Cheaters ran for 15 seasons with 44 episodes each. He stopped production in 2016, but the show lives on in syndication, making it one of the longest-running reality shows. He says he’s considering picking it back up again.

In the meantime, Goldstein decided to turn his attention to the world of books. He created XXVXY:The Final World War, a novel that takes place in a future America in which the country is separated into two sides. In the East, women are an afterthought, but the West has a different idea. Post Hill Press released the novel Tuesday.

Goldstein hired a writer for the book but says he came up with the idea in 2002 and that he’s the creative mastermind.

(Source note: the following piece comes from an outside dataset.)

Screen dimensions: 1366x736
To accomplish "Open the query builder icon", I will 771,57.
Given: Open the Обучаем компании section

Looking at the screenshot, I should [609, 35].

“It just hit me: Why does everybody say ‘him’ when they refer to God,” Goldstein says. “And that was really it. I just started thinking and being kind of out there and off the chain. My brain, my mind goes to a shoreline that people haven't swam to before. So it was not only important for me morally, religiously and in life to figure out what it's all about, but it also was sort of my own awakening, that the world is run by men, and why, and what if not?”

The book's title refers to Goldstein's belief that if women ran the world, there would be no more world wars.

“Women just don't operate that way,” he says. “They are wired differently; they think differently; they have more compassion. This not a clever marketing idea. This is something that I really believe. So that's the bottom line, is I think women provide more care and are worried more genuinely about their constituents than the men are, maternity versus paternity.”

Goldstein, who was born in 1957, was raised by a strong woman. He says he knew from a young age that his mother was just as much in charge as his father. He hopes his book will begin a conversation about feminism.

Goldstein says he hopes "a lot of the glass-ceiling stuff really gets shattered, and that your gender shouldn't dictate your opportunities in life, in what bacon you can bring home."